While allowing the government to intervene in and shut down protests, and to criminalise protestors and GRT people, it also gives the government almost unlimited discretion to decide how that power is exercised: there is no procedure in place for any other body to be involved in deciding how these powers should be used or how protestors should be treated.

This piece of legislation also allows for the government to draft further regulations to govern protests. As with the other measures in the bill, these are couched in broad, general language, which leaves the door open for the government to further dictate what should happen in protests.

This, too, is a variation on a theme. The most dramatic recent transfers of power have taken place around Brexit and the pandemic. As the Institute for Government has highlighted, this government has been given ‘extraordinarily broad powers’ to make legislation in a manner which evades the usual parliamentary scrutiny.

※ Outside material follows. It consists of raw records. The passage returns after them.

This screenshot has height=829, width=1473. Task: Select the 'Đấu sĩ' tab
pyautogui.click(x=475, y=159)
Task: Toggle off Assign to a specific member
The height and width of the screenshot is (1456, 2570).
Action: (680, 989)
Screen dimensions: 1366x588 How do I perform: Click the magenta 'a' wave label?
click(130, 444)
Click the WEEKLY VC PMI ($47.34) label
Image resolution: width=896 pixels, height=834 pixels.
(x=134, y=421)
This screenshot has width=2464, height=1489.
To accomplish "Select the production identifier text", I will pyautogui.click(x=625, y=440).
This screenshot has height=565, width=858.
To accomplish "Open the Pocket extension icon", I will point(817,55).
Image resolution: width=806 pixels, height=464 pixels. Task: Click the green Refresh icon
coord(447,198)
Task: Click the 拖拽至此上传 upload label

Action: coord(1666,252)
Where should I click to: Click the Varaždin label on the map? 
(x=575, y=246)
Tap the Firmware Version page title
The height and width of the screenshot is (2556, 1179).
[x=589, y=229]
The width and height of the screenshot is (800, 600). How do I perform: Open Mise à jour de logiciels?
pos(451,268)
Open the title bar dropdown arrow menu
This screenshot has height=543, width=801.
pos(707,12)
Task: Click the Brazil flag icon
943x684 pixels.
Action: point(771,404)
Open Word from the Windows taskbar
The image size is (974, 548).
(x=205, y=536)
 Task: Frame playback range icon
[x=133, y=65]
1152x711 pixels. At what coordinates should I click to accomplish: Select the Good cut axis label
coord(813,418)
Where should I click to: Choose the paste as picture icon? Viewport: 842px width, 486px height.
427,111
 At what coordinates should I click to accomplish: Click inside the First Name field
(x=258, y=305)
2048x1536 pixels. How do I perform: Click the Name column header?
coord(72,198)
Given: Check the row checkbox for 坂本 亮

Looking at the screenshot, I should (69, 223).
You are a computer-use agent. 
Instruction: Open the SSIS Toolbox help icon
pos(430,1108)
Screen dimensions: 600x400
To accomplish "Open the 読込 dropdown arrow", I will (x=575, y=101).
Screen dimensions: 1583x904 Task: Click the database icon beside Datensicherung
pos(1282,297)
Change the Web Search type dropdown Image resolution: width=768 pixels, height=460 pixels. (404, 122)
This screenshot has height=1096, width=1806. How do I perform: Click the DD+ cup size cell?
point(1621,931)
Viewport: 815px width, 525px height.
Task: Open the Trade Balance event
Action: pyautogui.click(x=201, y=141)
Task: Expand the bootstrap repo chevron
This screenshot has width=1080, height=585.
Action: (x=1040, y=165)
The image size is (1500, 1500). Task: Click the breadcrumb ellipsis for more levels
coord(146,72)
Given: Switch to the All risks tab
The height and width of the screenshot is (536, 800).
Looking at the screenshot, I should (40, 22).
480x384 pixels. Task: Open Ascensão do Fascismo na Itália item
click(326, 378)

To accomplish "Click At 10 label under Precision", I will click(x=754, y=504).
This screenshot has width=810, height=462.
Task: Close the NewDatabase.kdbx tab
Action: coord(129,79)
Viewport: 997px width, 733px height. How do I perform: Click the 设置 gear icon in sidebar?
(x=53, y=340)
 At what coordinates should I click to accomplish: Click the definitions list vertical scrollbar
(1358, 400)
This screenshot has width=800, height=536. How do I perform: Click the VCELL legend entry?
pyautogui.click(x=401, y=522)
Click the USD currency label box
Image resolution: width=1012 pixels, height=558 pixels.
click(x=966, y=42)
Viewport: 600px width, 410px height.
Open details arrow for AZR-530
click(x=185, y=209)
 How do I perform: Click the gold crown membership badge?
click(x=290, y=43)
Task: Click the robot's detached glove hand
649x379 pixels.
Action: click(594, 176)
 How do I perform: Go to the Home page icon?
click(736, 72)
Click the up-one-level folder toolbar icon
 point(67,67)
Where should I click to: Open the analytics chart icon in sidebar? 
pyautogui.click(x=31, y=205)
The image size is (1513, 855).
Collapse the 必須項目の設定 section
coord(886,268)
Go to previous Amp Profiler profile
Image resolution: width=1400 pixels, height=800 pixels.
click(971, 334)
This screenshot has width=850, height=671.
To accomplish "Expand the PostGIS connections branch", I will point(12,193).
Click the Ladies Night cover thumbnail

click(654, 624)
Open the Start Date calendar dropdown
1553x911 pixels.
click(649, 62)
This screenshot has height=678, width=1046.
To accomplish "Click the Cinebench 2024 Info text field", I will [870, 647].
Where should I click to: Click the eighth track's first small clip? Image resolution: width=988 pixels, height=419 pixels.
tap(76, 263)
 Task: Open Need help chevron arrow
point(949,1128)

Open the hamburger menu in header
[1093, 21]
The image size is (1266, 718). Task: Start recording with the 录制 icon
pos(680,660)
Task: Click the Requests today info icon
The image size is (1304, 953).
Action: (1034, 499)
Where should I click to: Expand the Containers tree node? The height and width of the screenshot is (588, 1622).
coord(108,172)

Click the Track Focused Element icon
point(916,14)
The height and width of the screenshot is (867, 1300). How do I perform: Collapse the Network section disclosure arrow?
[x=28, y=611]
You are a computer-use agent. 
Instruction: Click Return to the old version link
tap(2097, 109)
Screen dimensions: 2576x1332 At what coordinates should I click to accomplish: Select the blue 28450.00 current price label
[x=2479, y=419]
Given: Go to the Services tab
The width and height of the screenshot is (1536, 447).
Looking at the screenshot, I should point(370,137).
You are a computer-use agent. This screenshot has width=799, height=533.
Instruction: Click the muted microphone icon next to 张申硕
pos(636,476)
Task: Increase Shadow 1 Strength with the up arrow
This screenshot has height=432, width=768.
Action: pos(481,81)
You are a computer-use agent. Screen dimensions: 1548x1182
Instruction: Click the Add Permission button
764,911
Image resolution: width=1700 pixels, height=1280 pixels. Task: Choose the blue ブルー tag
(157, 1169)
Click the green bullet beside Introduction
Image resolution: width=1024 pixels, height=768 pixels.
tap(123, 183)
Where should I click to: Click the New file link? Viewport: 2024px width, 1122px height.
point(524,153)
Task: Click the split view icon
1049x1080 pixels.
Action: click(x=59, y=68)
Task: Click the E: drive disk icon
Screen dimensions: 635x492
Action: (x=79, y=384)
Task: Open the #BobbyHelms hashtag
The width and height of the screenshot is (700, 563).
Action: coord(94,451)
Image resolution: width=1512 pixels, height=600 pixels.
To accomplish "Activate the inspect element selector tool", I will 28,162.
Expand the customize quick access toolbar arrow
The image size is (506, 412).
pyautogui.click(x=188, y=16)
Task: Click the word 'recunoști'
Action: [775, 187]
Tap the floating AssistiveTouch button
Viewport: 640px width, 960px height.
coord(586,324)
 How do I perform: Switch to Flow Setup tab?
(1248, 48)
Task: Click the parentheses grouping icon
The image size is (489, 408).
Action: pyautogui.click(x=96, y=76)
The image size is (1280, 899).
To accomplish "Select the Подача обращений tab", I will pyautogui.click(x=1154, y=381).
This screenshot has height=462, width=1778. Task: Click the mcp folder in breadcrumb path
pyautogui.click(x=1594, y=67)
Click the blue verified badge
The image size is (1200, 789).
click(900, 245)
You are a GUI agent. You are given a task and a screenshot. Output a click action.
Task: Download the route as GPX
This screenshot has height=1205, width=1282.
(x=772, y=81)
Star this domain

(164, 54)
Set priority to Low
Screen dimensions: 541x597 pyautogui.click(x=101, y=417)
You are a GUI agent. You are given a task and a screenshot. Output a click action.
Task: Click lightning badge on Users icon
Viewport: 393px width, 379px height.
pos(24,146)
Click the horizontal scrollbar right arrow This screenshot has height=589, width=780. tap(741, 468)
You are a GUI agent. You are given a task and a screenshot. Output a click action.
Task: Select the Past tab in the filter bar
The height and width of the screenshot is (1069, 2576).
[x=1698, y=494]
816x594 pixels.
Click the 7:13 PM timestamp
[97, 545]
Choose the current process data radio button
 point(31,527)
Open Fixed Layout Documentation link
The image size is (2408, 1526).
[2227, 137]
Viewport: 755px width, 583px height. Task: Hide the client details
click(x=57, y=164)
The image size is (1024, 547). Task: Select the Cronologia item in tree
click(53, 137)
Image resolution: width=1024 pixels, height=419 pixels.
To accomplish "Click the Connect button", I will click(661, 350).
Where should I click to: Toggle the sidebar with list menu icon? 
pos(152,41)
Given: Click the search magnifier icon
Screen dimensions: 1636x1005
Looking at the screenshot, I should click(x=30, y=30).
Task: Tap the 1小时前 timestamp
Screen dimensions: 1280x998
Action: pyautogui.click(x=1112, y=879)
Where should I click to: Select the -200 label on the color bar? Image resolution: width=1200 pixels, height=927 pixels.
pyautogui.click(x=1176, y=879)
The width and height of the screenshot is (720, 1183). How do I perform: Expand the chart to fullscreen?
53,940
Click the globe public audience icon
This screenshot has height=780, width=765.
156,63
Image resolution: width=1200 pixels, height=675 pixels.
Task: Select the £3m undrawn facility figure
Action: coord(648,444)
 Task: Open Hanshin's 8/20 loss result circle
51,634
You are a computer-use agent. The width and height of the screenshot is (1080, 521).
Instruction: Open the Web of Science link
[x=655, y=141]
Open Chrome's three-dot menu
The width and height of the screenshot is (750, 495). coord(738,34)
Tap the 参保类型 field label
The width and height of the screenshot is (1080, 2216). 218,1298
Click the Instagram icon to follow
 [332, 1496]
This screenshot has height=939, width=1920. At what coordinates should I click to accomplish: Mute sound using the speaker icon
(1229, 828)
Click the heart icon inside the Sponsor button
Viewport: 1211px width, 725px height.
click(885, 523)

This is despite ample time having passed by which to include parliament in creating the bulk of legislation applicable to the pandemic – as with Brexit, the government has grasped decision-making power for itself.

This includes seeking to allow state agents to act beyond the law set by Parliament: under the Covert Human Intelligence Sources Bill, the security services effectively have the power to break criminal law; under the Overseas Operations Bill, the same goes for armed services when acting in armed conflict overseas.

Limiting Democratic Accountability

Both the substance of the powers given to the government by the PCSC Bill and the manner in which the government is seeking these powers undermine democratic accountability.

The right to protest is one of the key means by which political opposition to the government is expressed in this country, and the powers provided by the Police Bill will enable the government to shut down protests against unpopular legislation even when the protests are entirely peaceful. In this way, the bill provides powers which can cut off the most basic and fundamental form of political expression which exists in any functioning democracy.

The manner in which these powers are also being sought also limits democratic accountability in itself. The bill is over 300 pages long, and was only published last week – yet parliament is expected to vote on it this week. No meaningful scrutiny can be carried out in such a short time. The rushing through in this way of such expansive powers serves the same goal that the powers themselves do: to minimise political dissent.

The degradation of democratic accountability associated with the bill is typical of this government. When political dissent has previously been inconvenient, the government unlawfully shut down parliament. When a parliamentary committee has produced a report that the government did not want to engage with, such as the Russia report, the government sought to delay its publication.

Equally, when a public broadcaster produced news reports that the government did not like, the government threatened its existence. When teachers discussed political topics the government would rather they did not, the government sought to ban them from the classrooms. Likewise, when people go out onto the streets to express opposition to the government, the government will evidently do what it can to stop them.

What Will Parliament Do?

The pattern the PCSC Bill follows is all too clear: dismantle human rights, concentrate power, limit democratic accountability. But that doesn’t mean that this is more of the same.

The powers introduced by the bill represent a significant step away from democracy, likely to have irreversible consequences for the possibility of political opposition in this country – and without political opposition, Parliament as an institution has very little power.

Hopefully protecting human rights and democracy is a good enough reason for Parliament to vote against this Bill. If it is not, Parliament should vote against it to preserve itself.